You wake up in a pitch-black forest with one rule: survive 99 nights or die trying. A glowing-eyed deer monster stalks you every nightfall, and you've got nothing but a flashlight and your wits. This is part 7 Days to Die, part Muck, and 100% stress. Your mission? Find the lost boys, craft weapons at your makeshift workbench, and escape before day 99—or become the forest's next victim.
Getting started is simple. Staying alive? That's the hard part.
You spawn in the forest with nothing. Use WASD to move and press E to grab logs, food, and scraps. Find a spot to drop a workbench and campfire—this is your lifeline. Craft a pistol, cook meat to restore health, and stockpile ammo before the sun sets.
When night falls, the creature emerges. You'll hear its footsteps before you see its glowing eyes. Run, hide, or fight—but your pistol only holds 12 bullets, and reloading (press R) feels like an eternity when it's charging. Work with teammates to distract it while others heal or reposition.

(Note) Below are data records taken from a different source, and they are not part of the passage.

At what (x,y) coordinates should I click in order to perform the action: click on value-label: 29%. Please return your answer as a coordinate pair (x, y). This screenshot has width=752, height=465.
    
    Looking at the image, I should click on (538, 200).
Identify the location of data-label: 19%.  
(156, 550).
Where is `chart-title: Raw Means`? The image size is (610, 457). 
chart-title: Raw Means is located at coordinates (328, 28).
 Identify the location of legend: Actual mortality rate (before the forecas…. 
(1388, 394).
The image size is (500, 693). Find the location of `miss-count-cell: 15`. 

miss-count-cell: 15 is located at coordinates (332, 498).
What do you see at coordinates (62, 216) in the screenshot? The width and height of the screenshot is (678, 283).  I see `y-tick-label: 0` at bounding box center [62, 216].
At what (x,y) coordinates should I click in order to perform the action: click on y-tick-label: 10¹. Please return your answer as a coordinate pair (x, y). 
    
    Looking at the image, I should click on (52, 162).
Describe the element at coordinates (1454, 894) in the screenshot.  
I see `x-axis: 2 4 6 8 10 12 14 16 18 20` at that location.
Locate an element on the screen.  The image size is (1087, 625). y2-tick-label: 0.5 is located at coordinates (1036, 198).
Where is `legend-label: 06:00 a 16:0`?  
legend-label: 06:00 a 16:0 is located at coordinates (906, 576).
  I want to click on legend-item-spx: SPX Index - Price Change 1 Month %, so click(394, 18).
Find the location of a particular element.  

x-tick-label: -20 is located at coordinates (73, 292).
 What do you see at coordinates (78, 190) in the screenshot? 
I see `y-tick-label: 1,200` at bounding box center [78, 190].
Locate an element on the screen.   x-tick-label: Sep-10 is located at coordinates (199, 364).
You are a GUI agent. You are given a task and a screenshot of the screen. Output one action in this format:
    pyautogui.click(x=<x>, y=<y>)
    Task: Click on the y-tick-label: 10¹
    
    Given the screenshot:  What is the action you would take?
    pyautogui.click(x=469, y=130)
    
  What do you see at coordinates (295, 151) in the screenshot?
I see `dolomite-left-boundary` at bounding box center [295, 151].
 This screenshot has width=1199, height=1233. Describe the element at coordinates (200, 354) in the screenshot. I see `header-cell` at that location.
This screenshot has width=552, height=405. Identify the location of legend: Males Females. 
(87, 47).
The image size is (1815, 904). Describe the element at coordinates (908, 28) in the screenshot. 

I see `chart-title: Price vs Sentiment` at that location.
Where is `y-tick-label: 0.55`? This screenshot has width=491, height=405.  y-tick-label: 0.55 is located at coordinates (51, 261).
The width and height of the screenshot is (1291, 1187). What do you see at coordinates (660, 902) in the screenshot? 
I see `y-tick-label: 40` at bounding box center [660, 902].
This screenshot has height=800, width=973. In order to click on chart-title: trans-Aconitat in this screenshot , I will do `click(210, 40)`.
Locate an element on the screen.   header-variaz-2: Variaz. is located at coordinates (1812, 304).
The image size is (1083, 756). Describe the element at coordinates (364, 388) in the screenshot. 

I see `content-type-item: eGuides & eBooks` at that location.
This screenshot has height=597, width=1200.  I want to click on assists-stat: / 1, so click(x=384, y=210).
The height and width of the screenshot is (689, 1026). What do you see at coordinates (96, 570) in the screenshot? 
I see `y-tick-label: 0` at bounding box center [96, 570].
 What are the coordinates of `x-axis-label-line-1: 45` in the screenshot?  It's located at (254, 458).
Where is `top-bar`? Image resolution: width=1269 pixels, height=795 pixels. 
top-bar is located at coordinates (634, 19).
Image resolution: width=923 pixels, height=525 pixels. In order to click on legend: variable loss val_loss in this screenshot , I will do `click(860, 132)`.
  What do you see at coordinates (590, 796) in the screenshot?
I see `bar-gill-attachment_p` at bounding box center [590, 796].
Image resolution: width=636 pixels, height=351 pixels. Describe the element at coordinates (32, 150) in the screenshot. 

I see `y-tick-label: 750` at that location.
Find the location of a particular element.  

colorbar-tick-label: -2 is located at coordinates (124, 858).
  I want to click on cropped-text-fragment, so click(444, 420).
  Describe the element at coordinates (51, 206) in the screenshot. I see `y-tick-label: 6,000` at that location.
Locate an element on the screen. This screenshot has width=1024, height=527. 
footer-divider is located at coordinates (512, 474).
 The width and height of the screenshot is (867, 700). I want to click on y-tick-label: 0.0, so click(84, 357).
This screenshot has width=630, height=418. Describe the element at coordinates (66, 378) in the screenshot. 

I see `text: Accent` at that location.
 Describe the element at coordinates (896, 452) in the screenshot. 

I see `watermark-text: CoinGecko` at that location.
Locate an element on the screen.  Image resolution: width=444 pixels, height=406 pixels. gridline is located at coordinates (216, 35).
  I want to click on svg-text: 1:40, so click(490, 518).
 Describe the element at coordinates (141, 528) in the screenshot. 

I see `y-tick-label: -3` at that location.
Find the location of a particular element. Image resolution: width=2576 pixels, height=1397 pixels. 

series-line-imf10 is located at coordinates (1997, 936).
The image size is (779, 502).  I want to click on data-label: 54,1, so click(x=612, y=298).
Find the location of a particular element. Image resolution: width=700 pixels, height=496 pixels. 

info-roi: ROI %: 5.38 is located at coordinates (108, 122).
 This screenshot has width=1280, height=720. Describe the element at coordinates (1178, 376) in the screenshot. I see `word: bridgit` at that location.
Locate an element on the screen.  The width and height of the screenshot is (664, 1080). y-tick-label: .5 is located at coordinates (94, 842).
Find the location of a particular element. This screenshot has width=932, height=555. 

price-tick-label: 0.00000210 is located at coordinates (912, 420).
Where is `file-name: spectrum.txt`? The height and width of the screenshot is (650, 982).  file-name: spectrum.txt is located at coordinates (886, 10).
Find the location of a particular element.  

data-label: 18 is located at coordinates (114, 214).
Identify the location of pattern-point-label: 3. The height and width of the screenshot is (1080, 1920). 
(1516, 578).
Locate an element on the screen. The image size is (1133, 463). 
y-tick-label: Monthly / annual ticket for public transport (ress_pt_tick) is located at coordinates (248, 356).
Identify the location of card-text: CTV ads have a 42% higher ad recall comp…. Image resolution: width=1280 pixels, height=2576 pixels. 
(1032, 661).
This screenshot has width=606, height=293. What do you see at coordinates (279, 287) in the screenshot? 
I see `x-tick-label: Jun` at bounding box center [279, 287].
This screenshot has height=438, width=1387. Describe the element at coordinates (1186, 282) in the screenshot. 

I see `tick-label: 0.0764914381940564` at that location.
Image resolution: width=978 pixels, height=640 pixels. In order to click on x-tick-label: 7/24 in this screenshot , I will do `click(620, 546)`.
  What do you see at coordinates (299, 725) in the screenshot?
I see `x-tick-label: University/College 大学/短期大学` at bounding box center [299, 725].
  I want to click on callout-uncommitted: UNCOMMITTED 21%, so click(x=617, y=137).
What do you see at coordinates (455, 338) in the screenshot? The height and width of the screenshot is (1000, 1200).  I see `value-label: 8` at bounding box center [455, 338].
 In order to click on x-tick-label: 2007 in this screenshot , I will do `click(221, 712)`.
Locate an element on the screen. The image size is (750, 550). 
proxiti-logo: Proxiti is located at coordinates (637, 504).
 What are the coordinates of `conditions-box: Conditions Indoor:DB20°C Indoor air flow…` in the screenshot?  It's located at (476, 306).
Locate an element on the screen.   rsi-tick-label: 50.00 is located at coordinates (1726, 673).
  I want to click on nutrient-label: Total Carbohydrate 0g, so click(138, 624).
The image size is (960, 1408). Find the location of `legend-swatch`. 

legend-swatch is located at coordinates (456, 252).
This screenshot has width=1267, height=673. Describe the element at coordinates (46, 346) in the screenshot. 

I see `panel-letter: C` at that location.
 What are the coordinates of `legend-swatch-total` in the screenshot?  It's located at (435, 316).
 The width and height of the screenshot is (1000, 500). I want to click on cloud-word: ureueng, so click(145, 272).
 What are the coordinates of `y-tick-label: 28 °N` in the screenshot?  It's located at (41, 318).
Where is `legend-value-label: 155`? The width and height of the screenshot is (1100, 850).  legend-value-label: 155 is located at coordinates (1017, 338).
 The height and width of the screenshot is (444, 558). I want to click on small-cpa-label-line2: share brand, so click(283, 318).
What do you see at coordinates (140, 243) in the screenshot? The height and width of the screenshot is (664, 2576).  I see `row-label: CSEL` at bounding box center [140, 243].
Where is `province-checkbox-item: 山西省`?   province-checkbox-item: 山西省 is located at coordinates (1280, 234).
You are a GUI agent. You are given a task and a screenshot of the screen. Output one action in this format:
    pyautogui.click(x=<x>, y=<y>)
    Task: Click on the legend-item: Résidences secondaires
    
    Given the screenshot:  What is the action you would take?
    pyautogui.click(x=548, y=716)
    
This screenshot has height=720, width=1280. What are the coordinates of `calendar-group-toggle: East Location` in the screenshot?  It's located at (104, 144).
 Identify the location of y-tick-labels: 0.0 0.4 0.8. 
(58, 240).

Scattered across the map are lost NPCs marked by glowing icons. Press E to interact and guide them to safety. Each rescue earns you cash—spend it on new character classes after you die or escape. Your goal: hit day 99, save everyone, and find the exit bunker before the final nightfall.
This is for players who love co-op survival horror but don't need AAA polish. If you're into games like The Forest or Phasmophobia but want something faster and cheaper, this hits the spot. Fair warning: the graphics are basic, and the monster AI is predictable once you learn the patterns. But if you're playing with friends on voice chat? The jump scares still land.
It's scrappy, chaotic, and surprisingly tense for how rough it looks. The forest is so dark you'll squint at your screen, and the neon-green pistol glow becomes your only comfort. Audio design does the heavy lifting—the deer's roar genuinely made me pause mid-sprint. Cooking at the campfire feels oddly meditative until you realize you forgot to reload and night just started. The low-poly NPCs look goofy, but when you're racing to save them while the monster closes in? You stop caring about their triangle faces.
The game auto-saves your money and unlocked characters, but progress resets after each run—only your achievements stick. If you clear your browser cache, you'll lose everything. Performance-wise, it runs smoothly even on older laptops thanks to the simple graphics. The harsh lighting and bloom effects can strain your eyes during long sessions, though.
A solid indie survival horror that nails the "one more run" loop despite its budget.
Simple and responsive, though reloading mid-panic always feels sluggish.
Developed by Alex and released on January 27, 2026. It's a scrappy solo project that wears its indie heart on its sleeve.